If matches are found, the closest one from the query table will be output,
and in the case of no matches, the query table columns will be blank.
Determines whether an attempt will be made to restrict
searches in accordance with available footprint information. If this is set
true, then before any of the per-row queries are performed, an attempt may be
made to acquire footprint information about the servce. If such information
can be obtained, then queries which fall outside the footprint, and hence
which are known to yield no results, are skipped. This can speed up the search
considerably.
Currently, the only footprints available are those provided by the
CDS MOC (Multi-Order Coverage map) service, which covers VizieR and a few
other cone search services.
Determines the HEALPix Nside parameter for use with the
MOC footprint service. This tuning parameter determines the resolution of the
footprint if available. Larger values give better resolution, hence a better
chance of avoiding unnecessary queries, but processing them takes longer and
retrieving and storing them is more expensive.
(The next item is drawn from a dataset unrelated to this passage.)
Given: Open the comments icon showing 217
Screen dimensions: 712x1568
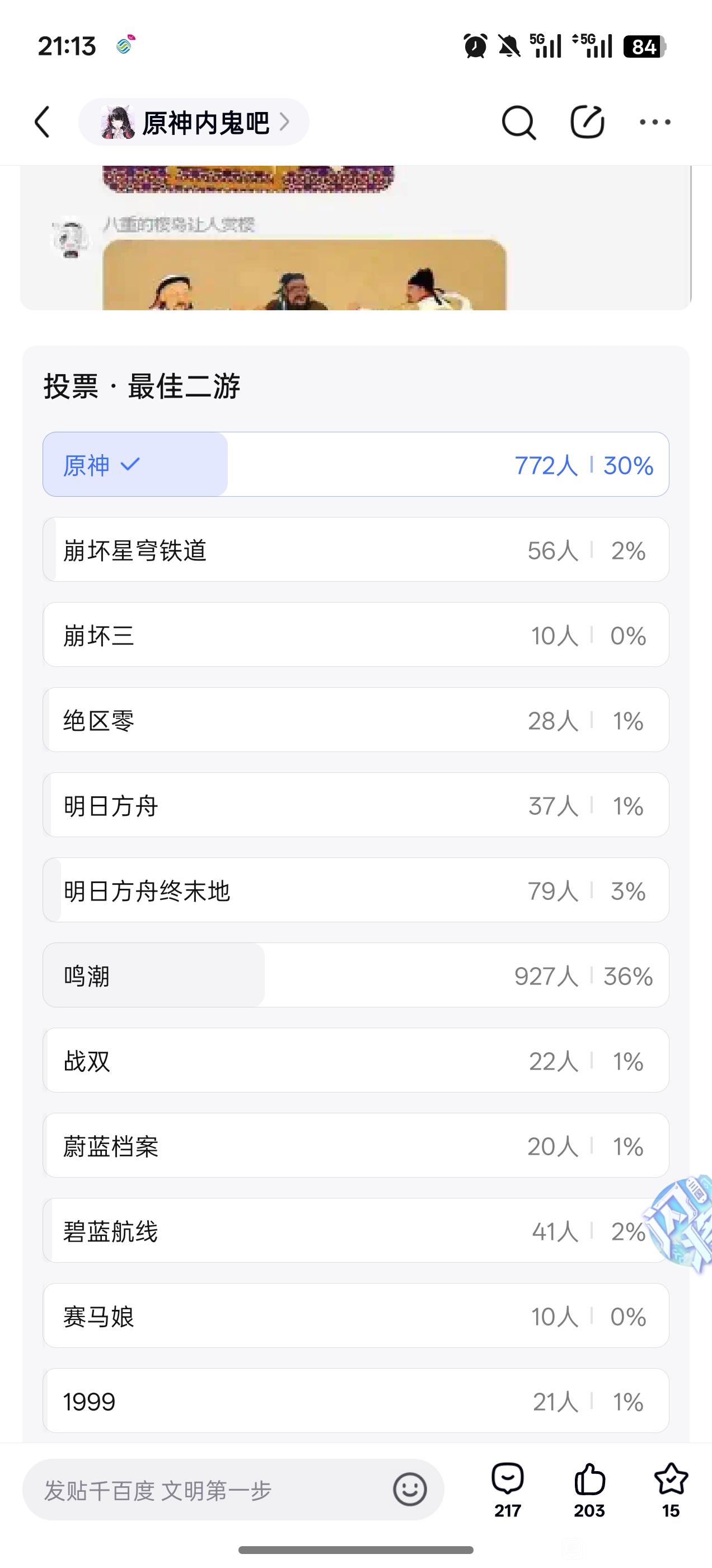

The value must be a power of 2, and at the time of writing, the
MOC service will not supply footprints at resolutions greater than
nside=512, so it should be <=512.
Only used if usefoot=true.
- copycols=<colid-list>
List of columns from the input table which are to be
copied to the output table. Each column identified here will be prepended to
the columns of the combined output table, and its value for each row taken
from the input table row which provided the parameters of the query which
produced it. See SUN/256 for list syntax. The default setting is
"
*", which means that all columns from the input table are
included in the output.
- scorecol=<col-name>
Gives the name of a column in the output table to contain
the distance between the requested central position and the actual position of
the returned row. The distance returned is an angular distance in degrees. If
a null value is chosen, no distance column will appear in the output table.
- parallel=<n>
Allows multiple cone searches to be performed
concurrently. If set to the default value, 1, the cone query corresponding to
the first row of the input table will be dispatched, when that is completed
the query corresponding to the second row will be dispatched, and so on. If
set to
<n>, then queries will be overlapped in such a way that up
to approximately
<n> may be running at any one time.
Whether increasing <n> is a good idea, and what might
be a sensible maximum value, depends on the characteristics of the service
being queried. In particular, setting it to too large a number may overload
the service resulting in some combination of failed queries, ultimately
slower runtimes, and unpopularity with server admins.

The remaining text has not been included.